Highly Conducting Hybrid Silver-Nanowire-Embedded Poly(3,4-ethylenedioxythiophene):Poly(styrenesulfonate) for High-Efficiency Planar Silicon/Organic Heterojunction Solar Cells.

ABSTRACT

Embedding nanowires, such as silver nanowires (AgNWs), in a transparent conductive polymer poly(3,4-ethylenedioxythiophene)poly(styrenesulfonate) (PEDOTPSS) to enhance its conductivity is technologically important for improving the performances of devices comprising transparent conductive layers. Addition of nanowires in the highly conducting form of cosolvent (ethylene glycol) or mixed-cosolvent (ethylene glycol and methanol) modified PEDOTPSS could change the nanowire structure and significantly alter the conductivity.

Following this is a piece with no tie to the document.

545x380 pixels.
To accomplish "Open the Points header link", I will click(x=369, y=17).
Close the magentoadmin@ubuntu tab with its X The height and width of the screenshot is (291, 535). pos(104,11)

Here, we report a simple method to embed AgNWs in PEDOTPSS efficiently to improve its conductivity. By incorporating nanowires in the mixed cosolvent matrix prior to addition into PEDOTPSS, this method preserves the structure of the nanowires while enabling conductivity enhancement. In contrast, the addition of AgNWs into cosolvent-premodified PEDOTPSS leads to breaking of nanowires and conductivity impediment. The hybrid films with efficiently embedded AgNWs and mixed-cosolvent-modified PEDOTPSS show a sheet resistance of 104 Ω/□, which is among the lowest ever reported for the as-deposited films, with conductivity enhancement of 33% relative to that of mixed-cosolvent-modified PEDOTPSS. The resulting planar heterojunction solar cell (HSC) based on AgNW-embedded PEDOTPSS exhibits a power conversion efficiency of greater than 15%. This demonstrates the importance of reducing sheet resistance by integrating nanowires into the PEDOTPSS matrix as effective charge-transfer conduits interconnecting the highly conducting quinoid chains. The present approach to efficiently embed AgNWs in PEDOTPSS could be readily extended to other nanowires or nanoparticles for improving the performance of PEDOTPSS for applications in not just HSCs but indeed other electronic devices that require both transparent and highly conductive layers.